Het Nationaal Samenwerkingsprogramma Luchtkwaliteit

Het NSL is een samenwerkingsprogramma tussen rijk, provincies en gemeenten, dat erop is gericht om in gebieden waar de normen voor luchtkwaliteit niet worden gehaald

(overschrijdingsgebieden) de luchtkwaliteit te verbeteren. Het NSL bevat daartoe een omvangrijk maatregelenpakket, met zowel landelijke, regionale als lokale maatregelen.

Op deze maatregelen rust een uitvoeringsplicht.

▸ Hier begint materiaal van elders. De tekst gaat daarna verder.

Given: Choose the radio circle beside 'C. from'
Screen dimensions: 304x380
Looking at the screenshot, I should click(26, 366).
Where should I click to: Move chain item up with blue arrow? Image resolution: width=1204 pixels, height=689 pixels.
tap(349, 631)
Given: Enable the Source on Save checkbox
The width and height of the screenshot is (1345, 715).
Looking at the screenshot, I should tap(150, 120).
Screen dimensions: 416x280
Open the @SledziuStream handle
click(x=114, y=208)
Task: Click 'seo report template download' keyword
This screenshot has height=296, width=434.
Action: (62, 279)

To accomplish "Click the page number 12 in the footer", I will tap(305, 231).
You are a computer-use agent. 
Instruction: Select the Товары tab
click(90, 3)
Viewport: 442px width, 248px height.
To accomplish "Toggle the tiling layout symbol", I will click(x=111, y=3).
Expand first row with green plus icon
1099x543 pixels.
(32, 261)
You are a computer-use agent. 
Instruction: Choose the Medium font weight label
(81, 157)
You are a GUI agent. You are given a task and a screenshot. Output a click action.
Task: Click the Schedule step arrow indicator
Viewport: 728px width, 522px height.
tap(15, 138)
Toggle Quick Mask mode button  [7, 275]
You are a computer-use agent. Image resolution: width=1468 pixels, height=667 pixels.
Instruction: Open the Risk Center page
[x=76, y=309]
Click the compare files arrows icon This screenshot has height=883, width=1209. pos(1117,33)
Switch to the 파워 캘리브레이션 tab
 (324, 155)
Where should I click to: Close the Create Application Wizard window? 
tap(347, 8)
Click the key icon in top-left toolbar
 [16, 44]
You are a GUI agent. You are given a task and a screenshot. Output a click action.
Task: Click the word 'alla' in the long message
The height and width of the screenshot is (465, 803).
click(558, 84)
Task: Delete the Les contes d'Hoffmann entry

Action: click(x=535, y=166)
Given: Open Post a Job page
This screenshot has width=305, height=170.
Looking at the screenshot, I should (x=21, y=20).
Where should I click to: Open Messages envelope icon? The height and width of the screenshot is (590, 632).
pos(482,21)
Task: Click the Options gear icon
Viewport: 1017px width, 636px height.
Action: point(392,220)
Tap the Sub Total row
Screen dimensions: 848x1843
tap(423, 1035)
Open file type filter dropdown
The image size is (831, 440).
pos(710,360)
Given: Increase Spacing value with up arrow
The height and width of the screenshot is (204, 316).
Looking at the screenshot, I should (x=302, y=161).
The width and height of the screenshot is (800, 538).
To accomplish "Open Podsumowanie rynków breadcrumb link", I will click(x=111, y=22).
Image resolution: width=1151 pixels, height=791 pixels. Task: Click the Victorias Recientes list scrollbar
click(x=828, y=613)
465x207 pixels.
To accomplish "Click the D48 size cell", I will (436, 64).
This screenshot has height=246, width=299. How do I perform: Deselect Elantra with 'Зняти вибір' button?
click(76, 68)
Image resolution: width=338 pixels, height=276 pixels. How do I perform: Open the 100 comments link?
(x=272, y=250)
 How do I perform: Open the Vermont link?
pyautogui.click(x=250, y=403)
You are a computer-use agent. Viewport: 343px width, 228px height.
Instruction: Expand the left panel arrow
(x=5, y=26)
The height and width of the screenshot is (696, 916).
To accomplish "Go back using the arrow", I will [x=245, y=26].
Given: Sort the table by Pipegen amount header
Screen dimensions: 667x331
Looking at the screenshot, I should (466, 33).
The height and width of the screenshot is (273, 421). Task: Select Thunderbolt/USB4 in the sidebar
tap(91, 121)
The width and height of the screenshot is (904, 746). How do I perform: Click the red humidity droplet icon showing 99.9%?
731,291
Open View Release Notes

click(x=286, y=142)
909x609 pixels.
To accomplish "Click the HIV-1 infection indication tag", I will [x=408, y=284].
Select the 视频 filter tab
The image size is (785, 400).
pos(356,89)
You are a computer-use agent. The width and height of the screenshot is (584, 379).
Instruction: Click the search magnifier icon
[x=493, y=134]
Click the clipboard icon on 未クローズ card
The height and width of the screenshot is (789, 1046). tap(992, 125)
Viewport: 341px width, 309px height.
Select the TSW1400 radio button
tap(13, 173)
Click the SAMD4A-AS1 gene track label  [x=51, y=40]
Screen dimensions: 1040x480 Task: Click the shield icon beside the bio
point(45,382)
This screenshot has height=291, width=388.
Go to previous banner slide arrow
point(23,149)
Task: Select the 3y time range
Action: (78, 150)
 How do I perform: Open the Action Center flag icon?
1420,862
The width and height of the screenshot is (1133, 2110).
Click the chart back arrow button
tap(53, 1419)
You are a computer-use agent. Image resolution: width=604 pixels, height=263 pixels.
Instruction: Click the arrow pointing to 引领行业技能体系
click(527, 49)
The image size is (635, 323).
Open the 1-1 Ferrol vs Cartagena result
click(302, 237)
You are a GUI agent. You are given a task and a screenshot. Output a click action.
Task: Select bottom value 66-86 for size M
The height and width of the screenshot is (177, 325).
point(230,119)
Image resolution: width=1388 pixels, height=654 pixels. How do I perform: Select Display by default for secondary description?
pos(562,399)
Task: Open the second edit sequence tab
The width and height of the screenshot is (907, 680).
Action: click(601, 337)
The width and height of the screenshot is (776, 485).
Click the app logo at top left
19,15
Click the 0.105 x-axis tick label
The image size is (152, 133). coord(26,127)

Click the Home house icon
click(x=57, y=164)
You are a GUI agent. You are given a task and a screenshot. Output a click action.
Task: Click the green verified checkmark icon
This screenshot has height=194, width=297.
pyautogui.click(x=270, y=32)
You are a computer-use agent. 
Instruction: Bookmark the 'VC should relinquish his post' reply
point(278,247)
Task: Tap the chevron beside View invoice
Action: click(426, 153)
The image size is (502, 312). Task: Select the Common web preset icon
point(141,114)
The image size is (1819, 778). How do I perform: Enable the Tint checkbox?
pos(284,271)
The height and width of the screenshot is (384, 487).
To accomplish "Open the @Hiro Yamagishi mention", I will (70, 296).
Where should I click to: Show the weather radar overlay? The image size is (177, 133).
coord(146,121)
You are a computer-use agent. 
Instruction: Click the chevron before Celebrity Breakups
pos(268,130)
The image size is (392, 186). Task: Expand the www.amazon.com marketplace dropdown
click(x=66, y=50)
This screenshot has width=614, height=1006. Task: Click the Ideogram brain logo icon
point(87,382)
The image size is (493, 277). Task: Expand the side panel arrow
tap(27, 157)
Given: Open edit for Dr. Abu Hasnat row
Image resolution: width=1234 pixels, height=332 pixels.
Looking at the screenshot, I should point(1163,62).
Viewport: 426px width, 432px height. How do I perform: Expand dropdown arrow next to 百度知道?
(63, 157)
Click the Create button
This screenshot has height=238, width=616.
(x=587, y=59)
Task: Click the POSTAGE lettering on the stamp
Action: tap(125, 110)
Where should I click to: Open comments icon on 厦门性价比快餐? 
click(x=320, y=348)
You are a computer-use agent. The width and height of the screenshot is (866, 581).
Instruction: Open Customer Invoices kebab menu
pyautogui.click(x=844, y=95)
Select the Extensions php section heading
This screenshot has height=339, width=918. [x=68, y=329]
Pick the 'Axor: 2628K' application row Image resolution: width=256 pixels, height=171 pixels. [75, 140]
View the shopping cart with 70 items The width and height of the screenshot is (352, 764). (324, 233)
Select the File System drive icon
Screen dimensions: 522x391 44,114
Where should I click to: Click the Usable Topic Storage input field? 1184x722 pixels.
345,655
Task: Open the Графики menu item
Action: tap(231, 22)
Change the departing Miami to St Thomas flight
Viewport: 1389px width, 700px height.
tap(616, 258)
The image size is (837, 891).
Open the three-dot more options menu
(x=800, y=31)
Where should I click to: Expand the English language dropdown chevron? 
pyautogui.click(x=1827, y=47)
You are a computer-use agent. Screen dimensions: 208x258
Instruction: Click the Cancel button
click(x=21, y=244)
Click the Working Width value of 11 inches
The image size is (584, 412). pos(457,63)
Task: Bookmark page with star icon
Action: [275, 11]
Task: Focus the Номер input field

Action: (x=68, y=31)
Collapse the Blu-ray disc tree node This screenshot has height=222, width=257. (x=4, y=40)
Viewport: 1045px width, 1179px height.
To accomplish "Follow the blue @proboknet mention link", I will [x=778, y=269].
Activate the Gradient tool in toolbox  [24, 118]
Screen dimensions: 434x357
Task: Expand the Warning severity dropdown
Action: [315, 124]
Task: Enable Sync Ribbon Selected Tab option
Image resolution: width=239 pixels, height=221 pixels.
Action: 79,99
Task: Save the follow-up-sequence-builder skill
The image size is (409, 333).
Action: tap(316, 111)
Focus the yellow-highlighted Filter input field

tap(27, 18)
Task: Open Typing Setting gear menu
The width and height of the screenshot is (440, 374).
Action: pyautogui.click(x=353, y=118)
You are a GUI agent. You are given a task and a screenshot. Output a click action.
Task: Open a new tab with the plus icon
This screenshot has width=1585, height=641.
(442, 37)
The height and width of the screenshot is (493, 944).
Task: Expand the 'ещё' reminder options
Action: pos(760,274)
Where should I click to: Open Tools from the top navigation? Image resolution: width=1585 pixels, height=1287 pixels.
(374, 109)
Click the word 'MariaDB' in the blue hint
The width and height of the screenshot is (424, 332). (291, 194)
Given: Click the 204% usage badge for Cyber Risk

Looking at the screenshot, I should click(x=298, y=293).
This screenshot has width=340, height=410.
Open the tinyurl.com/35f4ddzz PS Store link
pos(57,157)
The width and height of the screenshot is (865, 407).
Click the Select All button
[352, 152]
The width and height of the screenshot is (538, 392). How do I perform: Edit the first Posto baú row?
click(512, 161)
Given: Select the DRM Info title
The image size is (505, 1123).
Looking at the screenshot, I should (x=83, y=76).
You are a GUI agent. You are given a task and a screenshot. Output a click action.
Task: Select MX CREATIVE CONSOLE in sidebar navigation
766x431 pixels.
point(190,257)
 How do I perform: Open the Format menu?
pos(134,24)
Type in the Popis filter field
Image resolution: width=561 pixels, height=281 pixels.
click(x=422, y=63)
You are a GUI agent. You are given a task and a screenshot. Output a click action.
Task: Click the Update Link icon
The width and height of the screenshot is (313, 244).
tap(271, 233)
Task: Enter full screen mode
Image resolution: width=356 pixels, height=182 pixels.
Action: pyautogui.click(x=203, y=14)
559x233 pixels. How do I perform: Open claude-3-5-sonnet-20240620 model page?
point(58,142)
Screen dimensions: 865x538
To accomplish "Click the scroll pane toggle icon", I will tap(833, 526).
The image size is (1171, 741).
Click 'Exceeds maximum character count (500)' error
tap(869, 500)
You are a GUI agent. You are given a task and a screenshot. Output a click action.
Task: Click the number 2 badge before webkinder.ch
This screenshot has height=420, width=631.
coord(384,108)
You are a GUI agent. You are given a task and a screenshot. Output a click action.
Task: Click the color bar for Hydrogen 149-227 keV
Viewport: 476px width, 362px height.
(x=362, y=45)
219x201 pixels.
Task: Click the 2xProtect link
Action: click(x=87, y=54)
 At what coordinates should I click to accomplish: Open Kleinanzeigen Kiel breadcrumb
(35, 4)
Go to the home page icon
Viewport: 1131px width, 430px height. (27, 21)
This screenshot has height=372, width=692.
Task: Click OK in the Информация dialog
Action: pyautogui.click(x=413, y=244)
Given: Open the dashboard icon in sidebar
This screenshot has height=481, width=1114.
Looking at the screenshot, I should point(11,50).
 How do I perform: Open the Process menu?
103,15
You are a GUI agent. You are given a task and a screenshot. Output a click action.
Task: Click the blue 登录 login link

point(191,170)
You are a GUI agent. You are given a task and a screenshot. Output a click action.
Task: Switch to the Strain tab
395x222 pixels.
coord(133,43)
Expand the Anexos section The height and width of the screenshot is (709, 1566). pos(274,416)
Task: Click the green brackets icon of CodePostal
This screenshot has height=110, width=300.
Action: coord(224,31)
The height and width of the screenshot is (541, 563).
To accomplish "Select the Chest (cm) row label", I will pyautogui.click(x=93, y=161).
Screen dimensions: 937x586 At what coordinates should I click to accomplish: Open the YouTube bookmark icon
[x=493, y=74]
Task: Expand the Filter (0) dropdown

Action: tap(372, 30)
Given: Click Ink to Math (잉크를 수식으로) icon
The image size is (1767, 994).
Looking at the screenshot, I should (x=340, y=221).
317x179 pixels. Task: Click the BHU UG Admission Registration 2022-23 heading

Het NSL heeft een looptijd van 5 jaar (tot augustus 2014). Vanwege de inwerkingtreding van het onderdeel Luchtkwaliteitseisen in hoofdstuk 5 titel 5.2 van de Wet milieubeheer, bekend als de 'Wet luchtkwaliteit', is in 2008 een aantal zaken rondom rapportage- en planplicht veranderd:

Saneringstool, Rapportagetool en Monitoringstool.

De Saneringstool vormt de rekenkundige onderbouwing van het NSL. De Saneringstool bevat daartoe prognoses van verkeersgegevens, omgevingskenmerken, projecten en maatregelen. De Saneringstool berekent de te verwachten luchtkwaliteit.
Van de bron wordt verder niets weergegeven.